7. The type of ground truth used (expert consensus, pathology, outcomes data, etc)
Not applicable. For the NMES programs, the "ground truth" is that the device's electrical output parameters are identical to the predicate. For the biofeedback, the "ground truth" is that it provides a new way of using the device without changing its intended use, and its performance is defined under 21 CFR 882.5050 (which defines biofeedback devices as accessories). There's no clinical "ground truth" needed in this substantial equivalence argument for the YARLAP II modifications.
8. The sample size for the training set
Not applicable. This is not an AI/machine learning device that requires a training set in the conventional sense.

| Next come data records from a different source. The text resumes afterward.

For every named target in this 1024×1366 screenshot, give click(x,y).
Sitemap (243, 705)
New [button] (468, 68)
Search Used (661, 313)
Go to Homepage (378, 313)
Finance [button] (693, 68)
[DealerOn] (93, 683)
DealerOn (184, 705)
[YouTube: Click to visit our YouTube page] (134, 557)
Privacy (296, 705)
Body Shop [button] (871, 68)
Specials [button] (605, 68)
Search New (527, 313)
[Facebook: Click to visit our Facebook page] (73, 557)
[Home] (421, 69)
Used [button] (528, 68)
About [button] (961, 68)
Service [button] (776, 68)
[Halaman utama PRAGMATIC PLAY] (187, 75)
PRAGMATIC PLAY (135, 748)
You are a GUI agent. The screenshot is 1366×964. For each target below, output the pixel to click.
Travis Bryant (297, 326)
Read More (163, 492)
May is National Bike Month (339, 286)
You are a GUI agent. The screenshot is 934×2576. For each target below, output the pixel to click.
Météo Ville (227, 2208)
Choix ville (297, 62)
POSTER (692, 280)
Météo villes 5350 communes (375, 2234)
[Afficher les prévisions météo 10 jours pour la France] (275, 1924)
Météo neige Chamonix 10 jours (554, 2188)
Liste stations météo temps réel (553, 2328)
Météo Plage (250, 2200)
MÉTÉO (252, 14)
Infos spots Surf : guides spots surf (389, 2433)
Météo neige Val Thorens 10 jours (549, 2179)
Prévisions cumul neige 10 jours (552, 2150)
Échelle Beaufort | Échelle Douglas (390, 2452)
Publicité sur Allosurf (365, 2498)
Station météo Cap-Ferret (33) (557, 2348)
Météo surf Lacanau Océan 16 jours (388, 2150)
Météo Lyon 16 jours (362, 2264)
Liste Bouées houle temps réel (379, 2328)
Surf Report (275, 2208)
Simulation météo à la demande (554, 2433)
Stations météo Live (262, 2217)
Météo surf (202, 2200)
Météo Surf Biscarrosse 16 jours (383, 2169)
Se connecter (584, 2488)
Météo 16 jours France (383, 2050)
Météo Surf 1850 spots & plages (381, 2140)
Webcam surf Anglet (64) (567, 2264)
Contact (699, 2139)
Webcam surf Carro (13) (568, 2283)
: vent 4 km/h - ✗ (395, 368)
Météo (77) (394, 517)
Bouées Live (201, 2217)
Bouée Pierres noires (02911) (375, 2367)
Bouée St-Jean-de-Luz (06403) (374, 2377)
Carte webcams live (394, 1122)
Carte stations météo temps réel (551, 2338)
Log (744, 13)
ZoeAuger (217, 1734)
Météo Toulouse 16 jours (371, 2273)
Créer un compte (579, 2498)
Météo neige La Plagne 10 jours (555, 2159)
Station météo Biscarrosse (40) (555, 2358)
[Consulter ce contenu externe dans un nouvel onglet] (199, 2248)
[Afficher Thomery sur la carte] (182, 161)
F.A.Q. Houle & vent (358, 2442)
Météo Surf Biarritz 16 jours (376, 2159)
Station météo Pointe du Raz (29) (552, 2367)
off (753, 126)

9. How the ground truth for the training set was established
Not applicable. As above, this is not an AI/machine learning device.
In summary:
This 510(k) notification focuses on demonstrating that the YARLAP II, Model ECS323P, is substantially equivalent to a previously cleared predicate device. The core of the "study" proving it meets acceptance criteria is a technical comparison of specifications and a risk assessment, rather than a clinical trial with performance metrics. The changes in the YARLAP II (e.g., full-color screen, Bluetooth, biofeedback) are presented as modifications that do not affect the intended use or fundamental scientific technology, and thus do not raise new questions of safety or effectiveness when compared to the established predicate. The "acceptance criteria" are effectively met by demonstrating these technical and functional equivalences, particularly the identical output parameters for the therapeutic NMES programs.